An external independent safety officer was appointed by National Institute of Arthritis and Musculoskeletal and Skin Diseases. Biannual safety reports were submitted via KAI Research, Inc. (KAI Research, Inc., Rockville, MD).
Results
Subjects
Nine subjects, aged 23–50 years, were studied. Seven were male and two were female. One had BMD, one had limb LGMD 2A, three had LGMD 2B, two had LGMD 2E, and two had LGMD of unknown subtype. One subject (08) was studied before our implementation of the dual-pump system (see Materials and Methods section). All other subjects were studied with the dual-pump system.
The perfusion procedure
Perfusion
The initial study was performed with an infusion volume of 5% limb volume. Infusion volume was then increased in a stepwise fashion per protocol. Because of abnormalities in nerve conduction studies (NCS) observed at 40% limb volume infusion in subject 15, infusion volume was decreased to 35% for subject 16. Table 1 details the specific perfusion parameters. Average infusion rate varied with the size of the perfusion catheter placed. The average rate was 75 ml/min in 5 subjects with 18-gauge catheters and 48 ml/min in 4 subjects with 20-gauge catheters. All subjects had visible limb volume expansion, firmness to touch, and enlargement of forearm circumference. Four (12, 13, 15, and 16) developed painless petechiae under the tourniquet. There was no cardiac dysfunction or signs of systemic fluid overload as measured by echocardiogram, EKG, heart rate, respiratory rate, or cutaneous oxygen saturation (Supplementary Table S1). None of the nine reported discomfort or remembered the perfusion procedure after recovering from anesthesia (∼10–15 min postperfusion). Some subjects commented that they felt that the perfused arm was “tight” up to 1–2 hr postperfusion.

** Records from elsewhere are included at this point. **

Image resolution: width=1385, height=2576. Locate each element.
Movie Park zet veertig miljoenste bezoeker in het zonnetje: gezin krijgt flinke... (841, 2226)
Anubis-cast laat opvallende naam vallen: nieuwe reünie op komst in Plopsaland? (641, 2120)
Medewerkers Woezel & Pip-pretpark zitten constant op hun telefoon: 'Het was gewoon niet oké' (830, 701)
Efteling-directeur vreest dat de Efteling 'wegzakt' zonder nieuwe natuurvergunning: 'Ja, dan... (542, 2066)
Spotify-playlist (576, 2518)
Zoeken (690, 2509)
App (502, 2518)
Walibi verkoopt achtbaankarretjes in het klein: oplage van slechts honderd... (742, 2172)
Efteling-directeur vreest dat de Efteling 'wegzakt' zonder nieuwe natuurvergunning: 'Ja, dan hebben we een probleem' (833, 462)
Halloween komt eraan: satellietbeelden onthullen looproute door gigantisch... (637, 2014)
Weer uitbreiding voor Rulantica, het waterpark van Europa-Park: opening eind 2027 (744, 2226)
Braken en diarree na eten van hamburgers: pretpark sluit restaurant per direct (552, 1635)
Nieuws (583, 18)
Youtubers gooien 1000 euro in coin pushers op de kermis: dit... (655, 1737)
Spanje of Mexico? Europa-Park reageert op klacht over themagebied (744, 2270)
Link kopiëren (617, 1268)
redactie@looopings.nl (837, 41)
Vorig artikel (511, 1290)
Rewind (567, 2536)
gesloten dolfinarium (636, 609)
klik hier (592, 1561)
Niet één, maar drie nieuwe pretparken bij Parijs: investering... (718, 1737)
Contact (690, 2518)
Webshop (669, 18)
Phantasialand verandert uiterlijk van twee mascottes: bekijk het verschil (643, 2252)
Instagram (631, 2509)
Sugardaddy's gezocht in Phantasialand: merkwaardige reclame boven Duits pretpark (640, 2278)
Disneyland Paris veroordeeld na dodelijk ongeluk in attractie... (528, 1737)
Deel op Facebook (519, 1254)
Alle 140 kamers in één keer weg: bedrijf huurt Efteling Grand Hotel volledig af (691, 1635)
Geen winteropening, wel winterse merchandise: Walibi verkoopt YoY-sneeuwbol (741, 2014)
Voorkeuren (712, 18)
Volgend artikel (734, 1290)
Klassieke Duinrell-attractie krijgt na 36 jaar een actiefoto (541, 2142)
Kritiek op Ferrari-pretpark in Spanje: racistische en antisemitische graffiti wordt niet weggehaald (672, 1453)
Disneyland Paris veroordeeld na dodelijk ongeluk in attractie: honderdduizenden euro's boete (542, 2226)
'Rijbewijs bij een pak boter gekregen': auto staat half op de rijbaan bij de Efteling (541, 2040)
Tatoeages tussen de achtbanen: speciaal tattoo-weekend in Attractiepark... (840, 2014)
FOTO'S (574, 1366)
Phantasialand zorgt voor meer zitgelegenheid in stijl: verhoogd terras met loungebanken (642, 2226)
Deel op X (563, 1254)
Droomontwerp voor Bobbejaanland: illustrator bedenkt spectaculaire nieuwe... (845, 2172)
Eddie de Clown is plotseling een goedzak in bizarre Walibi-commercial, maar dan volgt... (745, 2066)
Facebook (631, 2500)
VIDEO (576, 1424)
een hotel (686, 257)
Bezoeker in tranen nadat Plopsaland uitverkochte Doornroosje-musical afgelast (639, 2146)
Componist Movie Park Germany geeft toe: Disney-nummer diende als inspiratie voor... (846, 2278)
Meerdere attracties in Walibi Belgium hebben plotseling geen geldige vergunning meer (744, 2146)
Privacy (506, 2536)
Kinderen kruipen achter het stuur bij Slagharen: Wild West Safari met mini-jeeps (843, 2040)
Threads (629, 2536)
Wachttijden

Subject 10 was a 27-year-old woman who was the only participant who had been treated with long-term corticosteroids (∼17 years). She had noticeably small veins and thin skin on her hand/forearm by visual inspection. The line pressure of 300 mm Hg (which causes the Belmont infuser to automatically adjust the perfusion rate down) was reached often during her study, and as a consequence she had one of the lowest average perfusion rates (42 ml/min). Other parameters of her study were not different from the remaining subjects. Subject 14, who received 43% rather than 35% rather limb perfusion because of calculation error, had more prolonged recovery of his limb size to baseline, but no other issues.
Compartment pressure and tissue oxygen saturation monitoring
In all subjects, postperfusion compartment pressure returned to below the safety cutoff of 35 mm Hg within 15 min and postperfusion tissue oxygen saturation returned to baseline or above baseline within 5 min. The highest peak compartment pressure was 142 mm Hg in subject 15 with 40% perfusion volume (Table 1).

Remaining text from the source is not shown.